Frightening Authors Discuss the Most Frightening Stories They've Actually Encountered

Andrew Michael Hurley

A Chilling Tale by a master of suspense

I discovered this tale some time back and it has haunted me from that moment. The so-called seasonal visitors are the Allisons from New York, who rent a particular remote rural cabin every summer. During this visit, rather than heading back home, they opt to prolong their vacation an extra month – something that seems to unsettle each resident in the adjacent village. Each repeats the same veiled caution that nobody has lingered by the water beyond the end of summer. Regardless, they are resolved to stay, and at that point situations commence to grow more bizarre. The man who brings fuel won’t sell to the couple. Not a single person is willing to supply groceries to their home, and when they endeavor to travel to the community, the car refuses to operate. A tempest builds, the power of their radio die, and as darkness falls, “the two old people clung to each other inside their cabin and anticipated”. What might be this couple expecting? What might the residents be aware of? Every time I peruse Jackson’s disturbing and influential story, I recall that the finest fright originates in what’s left undisclosed.

Mariana Enríquez

An Eerie Story from a noted author

In this concise narrative a couple journey to an ordinary seaside town where church bells toll the whole time, a constant chiming that is annoying and unexplainable. The opening very scary episode occurs after dark, as they decide to walk around and they fail to see the water. Sand is present, there is the odor of putrid marine life and salt, surf is audible, but the ocean seems phantom, or something else and even more alarming. It’s just insanely sinister and whenever I go to the coast at night I think about this tale that destroyed the beach in the evening to my mind – in a good way.

The newlyweds – she’s very young, the husband is older – return to the hotel and learn the cause of the ringing, through an extended episode of claustrophobia, necro-orgy and mortality and youth meets grim ballet pandemonium. It’s an unnerving contemplation about longing and deterioration, a pair of individuals aging together as spouses, the connection and violence and affection of marriage.

Not merely the most terrifying, but perhaps among the finest brief tales in existence, and an individual preference. I experienced it en español, in the debut release of Aickman stories to appear in Argentina several years back.

Catriona Ward

A Dark Novel from Joyce Carol Oates

I read this narrative near the water in France recently. Despite the sunshine I felt cold creep over me. I also felt the electricity of anticipation. I was writing my third novel, and I had hit a block. I was uncertain whether there existed an effective approach to write certain terrifying elements the narrative involves. Going through this book, I saw that there was a way.

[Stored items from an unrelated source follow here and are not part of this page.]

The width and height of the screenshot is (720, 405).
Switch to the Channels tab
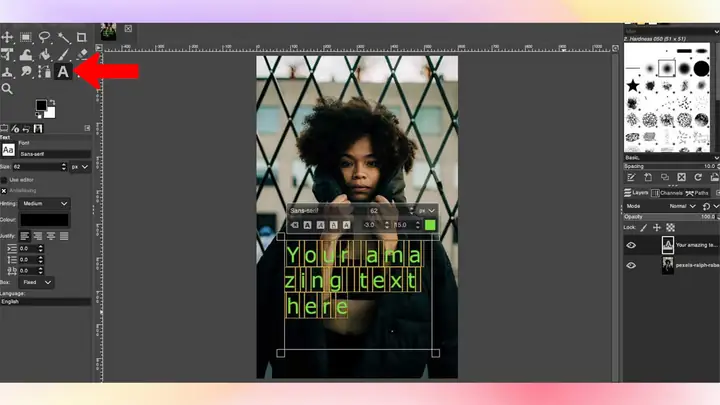pos(667,193)
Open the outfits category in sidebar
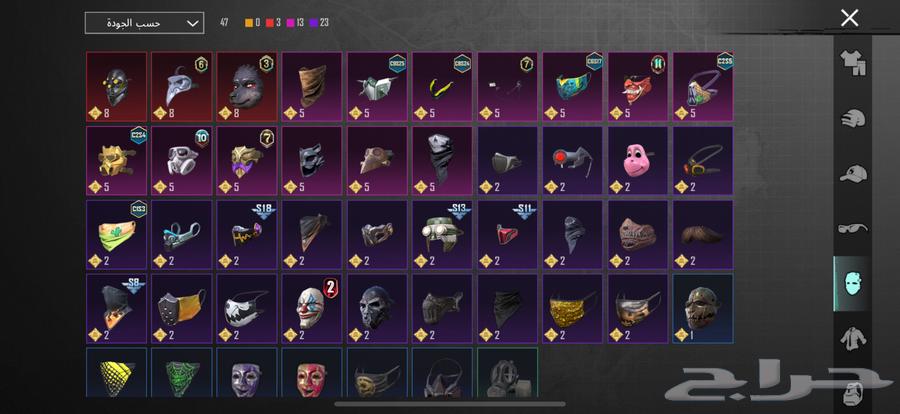The height and width of the screenshot is (414, 900). [x=852, y=63]
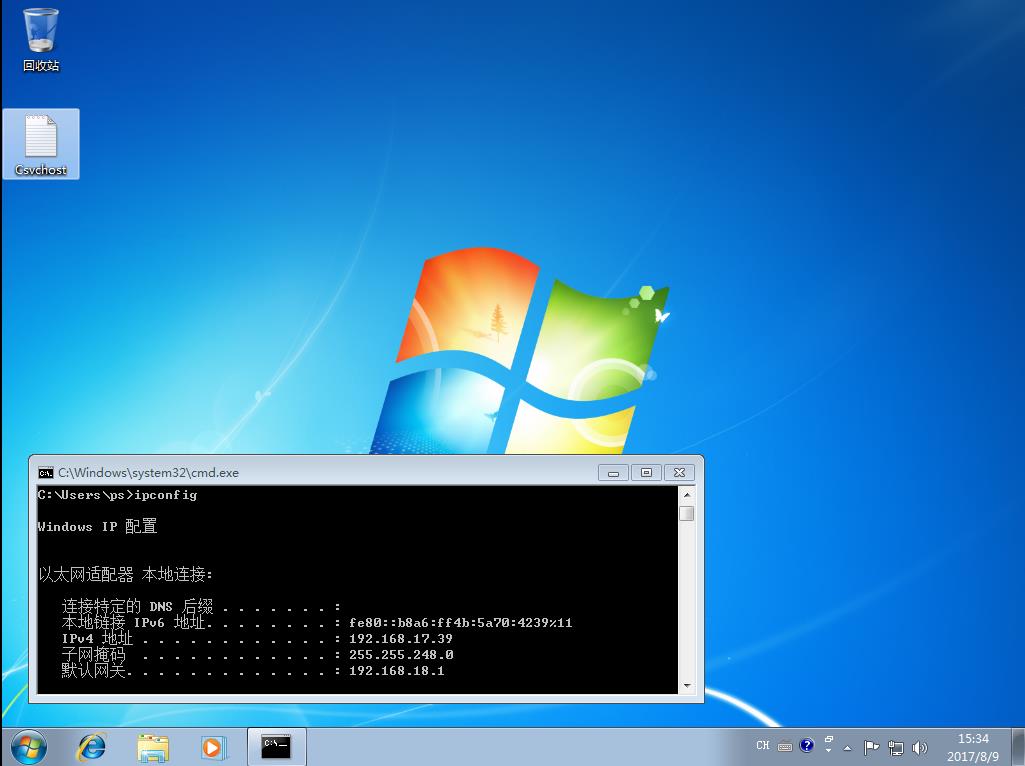The image size is (1025, 766).
Task: Toggle the IME soft keyboard icon in language bar
Action: coord(785,746)
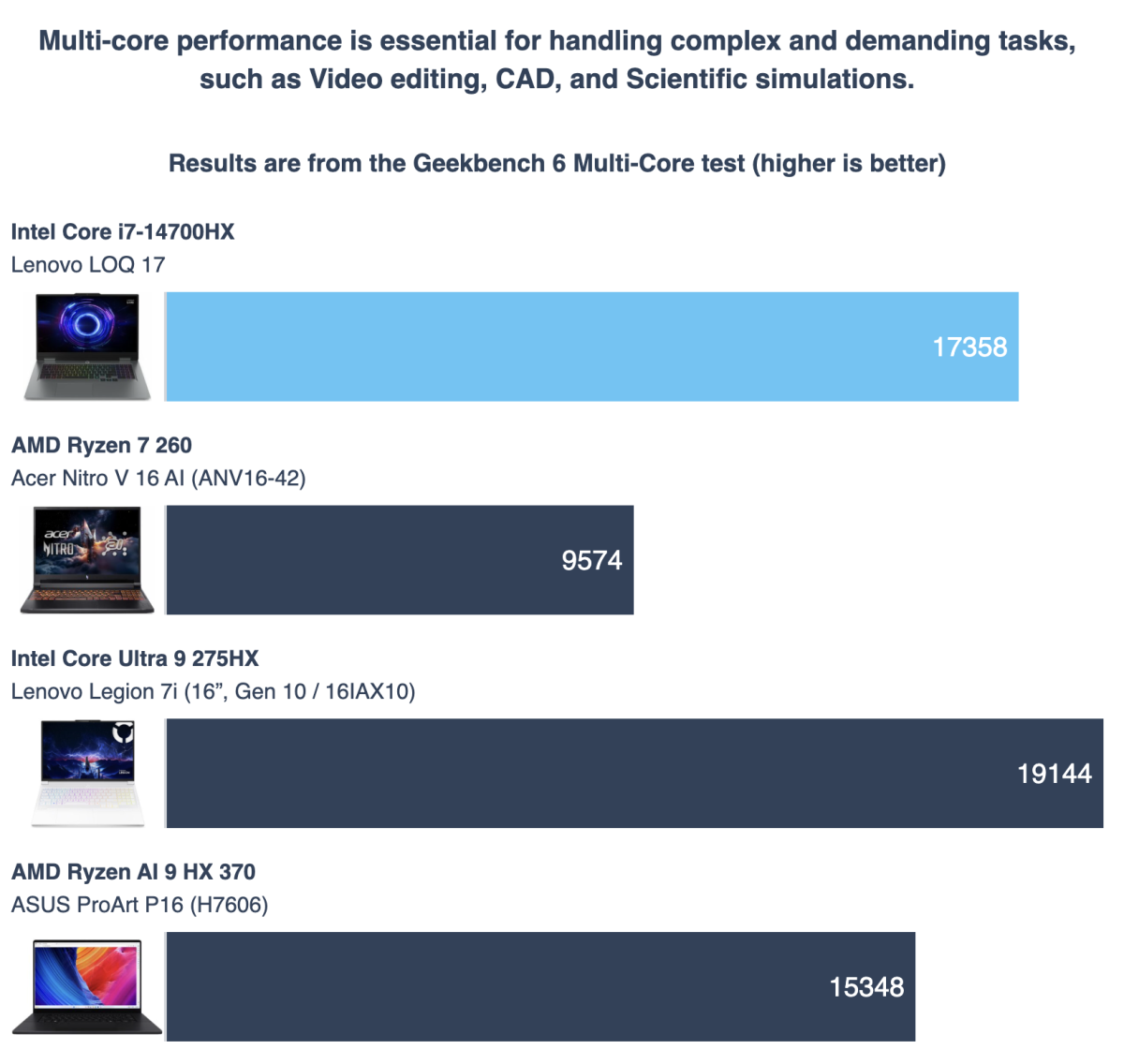The image size is (1124, 1064).
Task: Click the score value 17358
Action: click(969, 347)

First printed in the nineties, the story is a grim journey into the thoughts of a murderer, the protagonist, inspired by Jeffrey Dahmer, the serial killer who killed and dismembered 17 young men and boys in the Midwest over a decade. Notoriously, Dahmer was obsessed with creating a zombie sex slave that would remain him and made many grisly attempts to accomplish it.

The actions the book depicts are terrible, but just as scary is the emotional authenticity. The character’s awful, broken reality is simply narrated with concise language, identities hidden. You is sunk deep trapped in his consciousness, obliged to see mental processes and behaviors that horrify. The foreignness of his thinking is like a bodily jolt – or getting lost on a barren alien world. Starting Zombie is not just reading but a complete immersion. You are swallowed whole.

An Accomplished Author

White Is for Witching from Helen Oyeyemi

During my youth, I walked in my sleep and later started experiencing nightmares. At one point, the fear involved a dream during which I was stuck in a box and, upon awakening, I realized that I had ripped a part off the window, attempting to escape. That home was crumbling; when storms came the ground floor corridor filled with water, fly larvae came down from the roof onto the bed, and once a big rodent ascended the window coverings in the bedroom.

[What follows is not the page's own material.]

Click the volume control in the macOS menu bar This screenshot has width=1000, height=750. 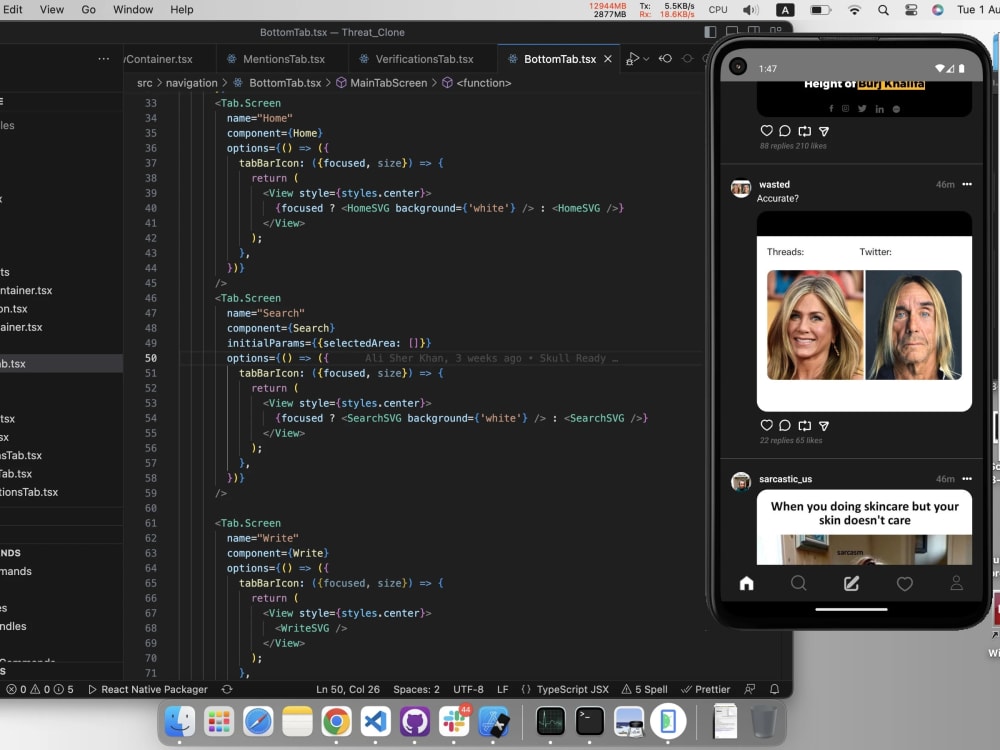[750, 9]
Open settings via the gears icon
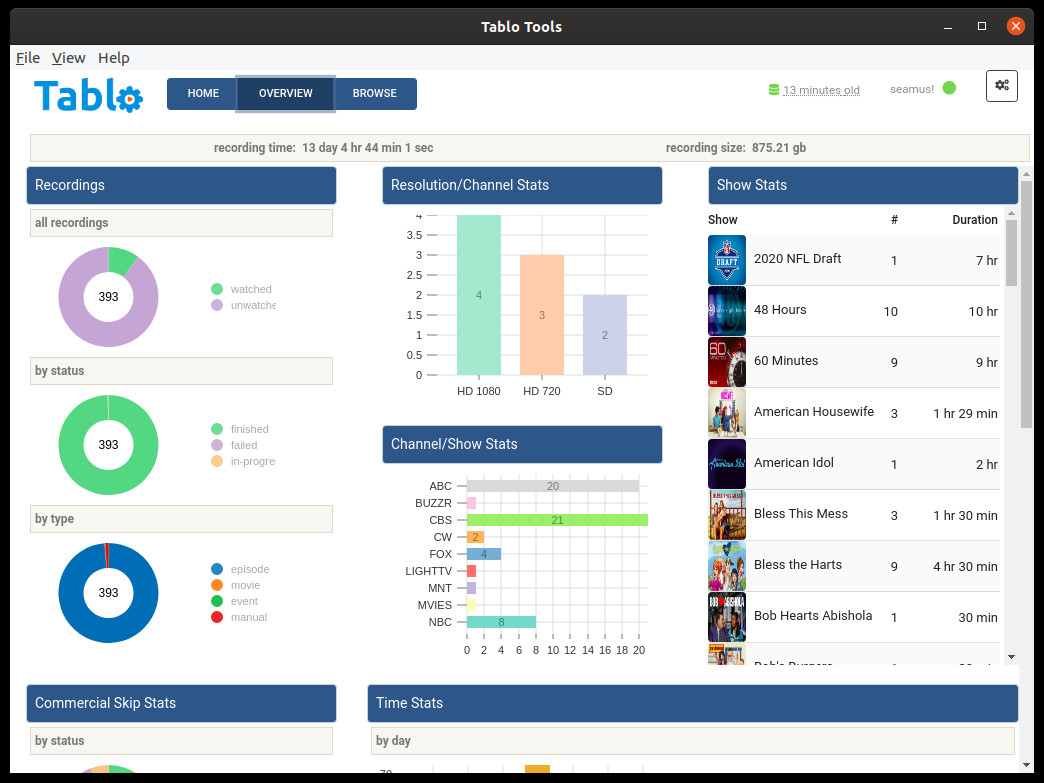 pyautogui.click(x=1001, y=86)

After an acquaintance gave me the story, I was residing elsewhere at my family home, but the story regarding the building located on the coastline appeared known to me, nostalgic as I felt. This is a book about a haunted noisy, emotional house and a young woman who ingests calcium from the cliffs. I cherished the book immensely and returned repeatedly to it, consistently uncovering {something

Robert Smith
Robert Smith

Elara is a passionate poet and storyteller, weaving emotions into words that resonate with readers worldwide.